TU OBJETIVO: Según el fragmento sobre el Lidamor de Escocia, ¿dónde se conserva el único ejemplar que ha sobrevivido de esa obra?

FRAGMENTO DEL TEXTO:
- - -
Juan de Córdoba, Lidamor de Escocia, introducción y edición de Rafael Ramos, Alcalá de Henares, Servicio de Publicaciones de la Universidad de Alcalá, 2020, XLIV + 286 pp., 12,5 €.



 
La colección “Los libros de Rocinante” se ha convertido con paso firme en biblioteca de referencia para los amantes de los libros de caballerías, que pueden acceder -en ediciones fiables (no anotadas) y con introducciones a cargo de especialistas- a una larga lista de textos caballerescos de fines de la Edad Media y del Renacimiento. Si hace un par de años me fijaba en La demanda del Santo Grial, en edición de José Ramón Trujillo, le toca ahora el turno a otro ejemplo raro dentro de este género, el Lidamor de Escocia de Juan de Córdoba, cuya edición corre a cargo, en esta ocasión, de Rafael Ramos.
 
           Como indicaba, los libros no llevan notas, pero sí una introducción (idónea en este caso) para que el lector pueda situar y entender el autor, el libro y su contexto. Así sucede aquí, donde las cuarenta páginas prologales, redactadas en una prosa amena y llevadera (bien distantes de la rutinaria escritura académica habitual) facultan al amante de los libros de caballerías para enfrentarse con éxito a este texto poco conocido, del que tenemos noticias casi de casualidad, pues ha sobrevivido un único ejemplar en la antigua Biblioteca Imperial rusa, hoy Biblioteca Nacional. Solo por ello la edición ya vale la pena, al poner en manos del lector contemporáneo un texto que difícilmente es accesible, no ya para cualquiera, sino incluso para los mismos investigadores. Es el primer tanto que conviene anotar para el libro, que es pura Filología en el sentido de rescatar obras y autores que se habrían perdido de otra manera.
- - -
LISTADO:

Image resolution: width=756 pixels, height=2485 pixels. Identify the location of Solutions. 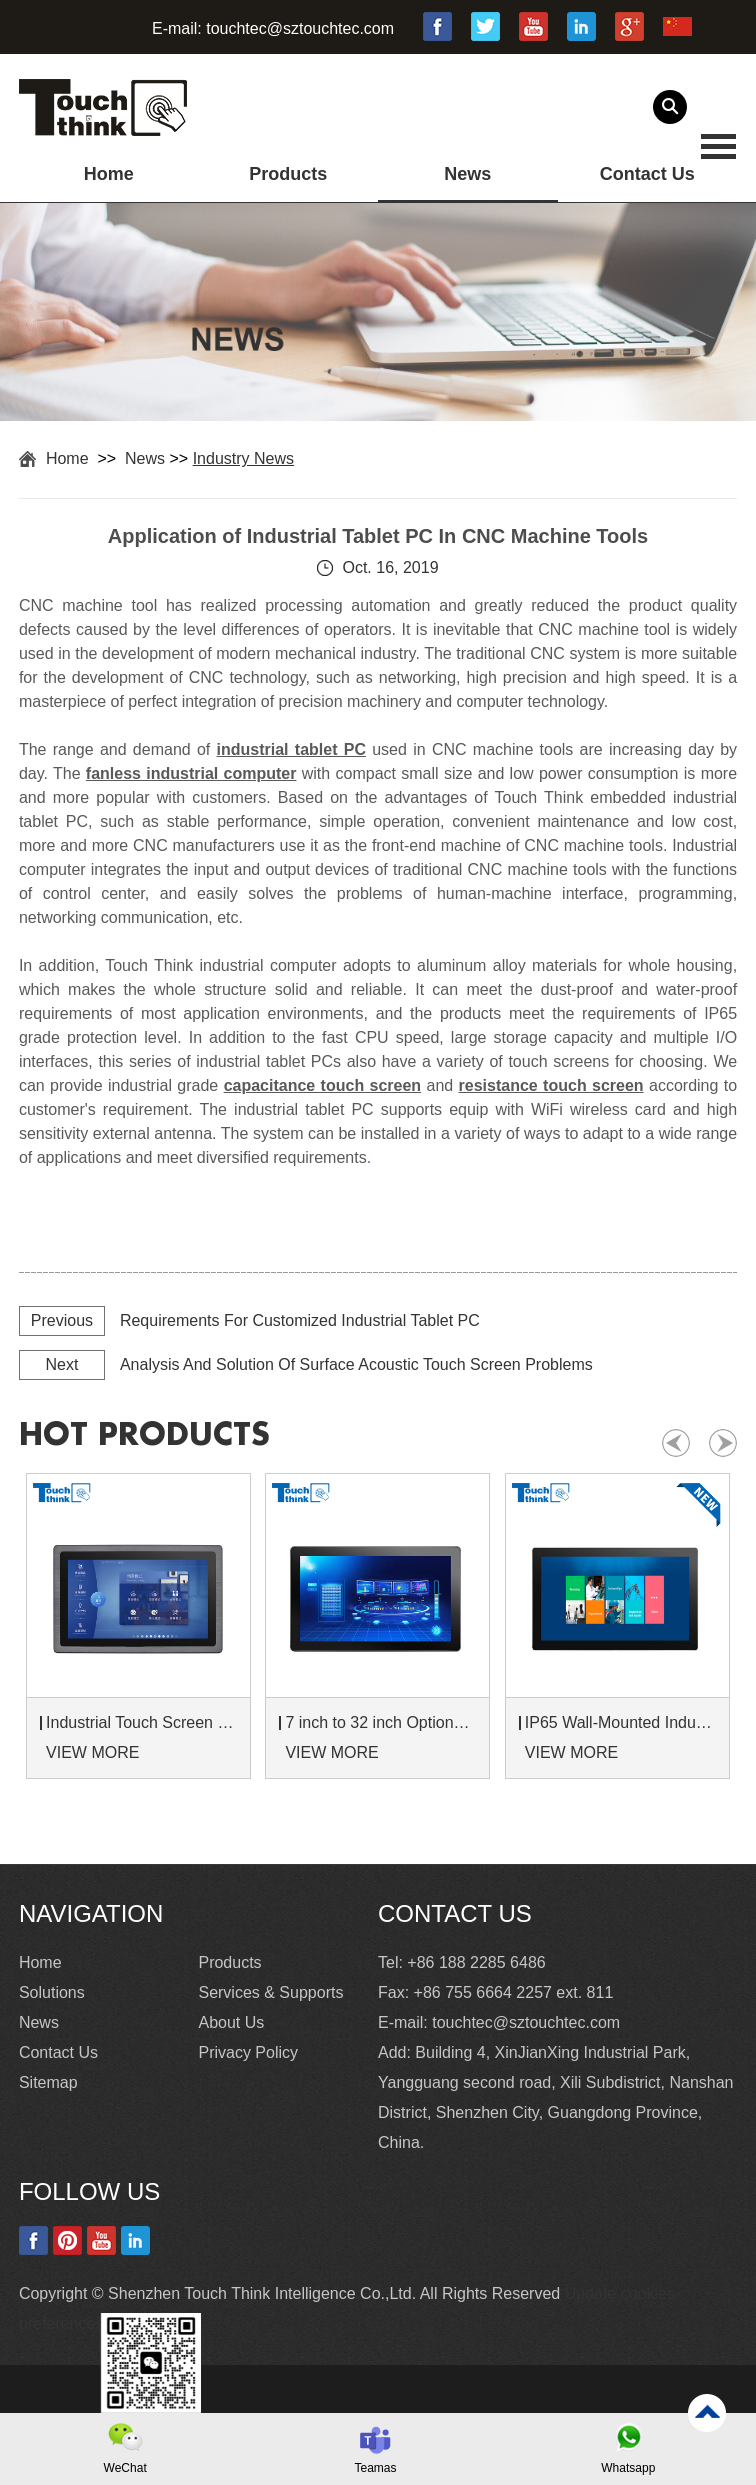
- - -
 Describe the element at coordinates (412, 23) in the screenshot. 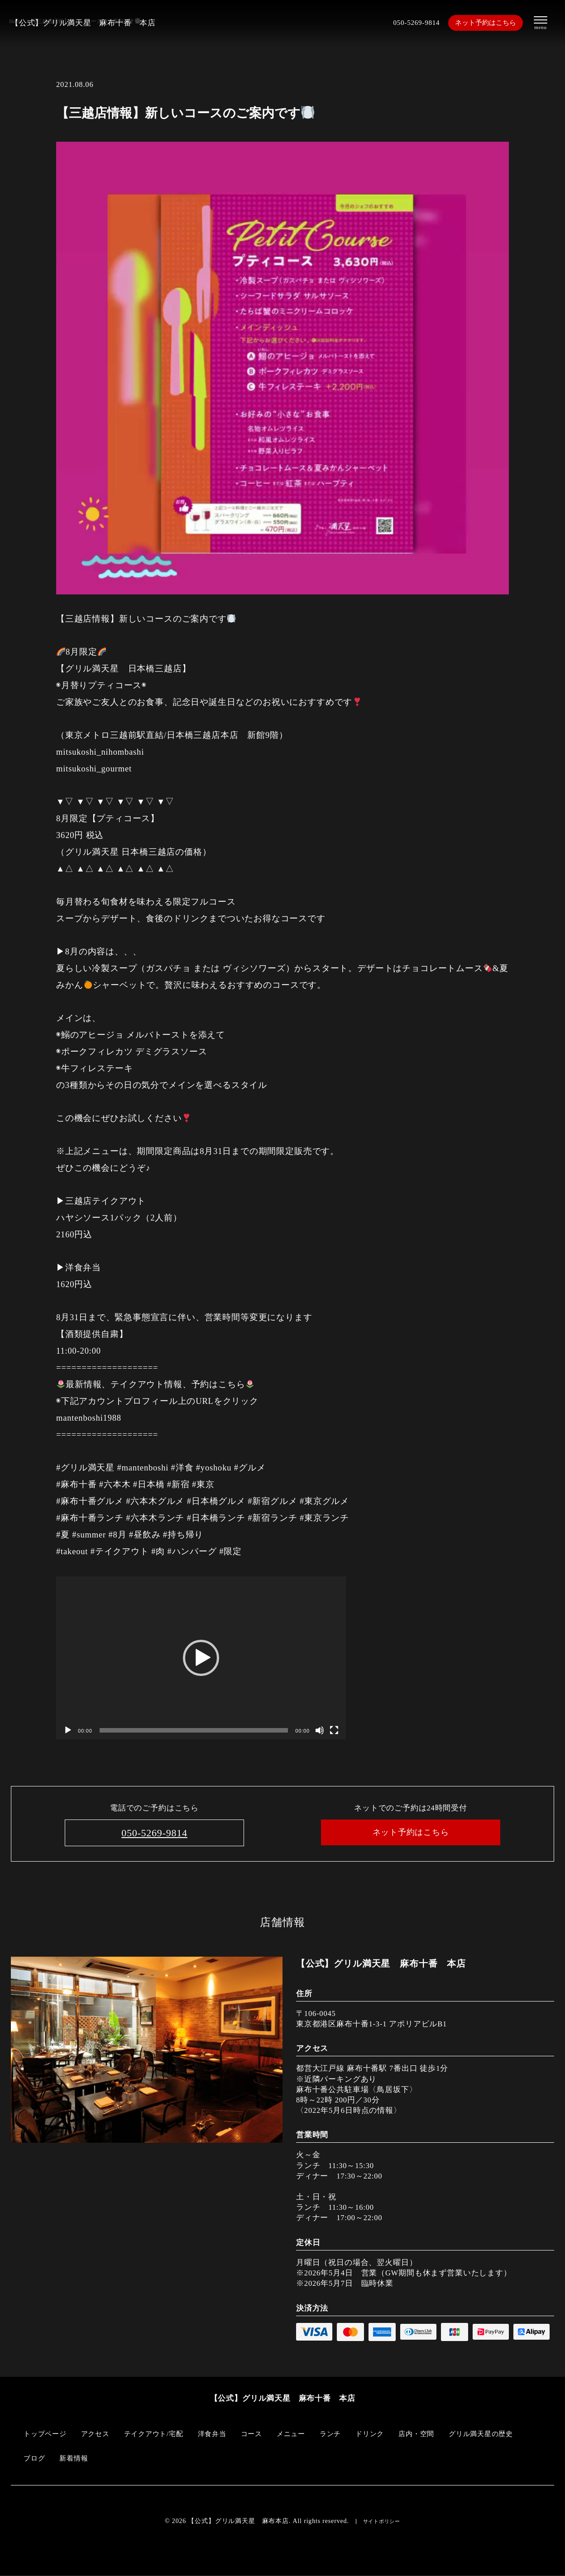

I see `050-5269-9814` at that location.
- - -
LA RESPUESTA: En la antigua Biblioteca Imperial rusa, hoy Biblioteca Nacional.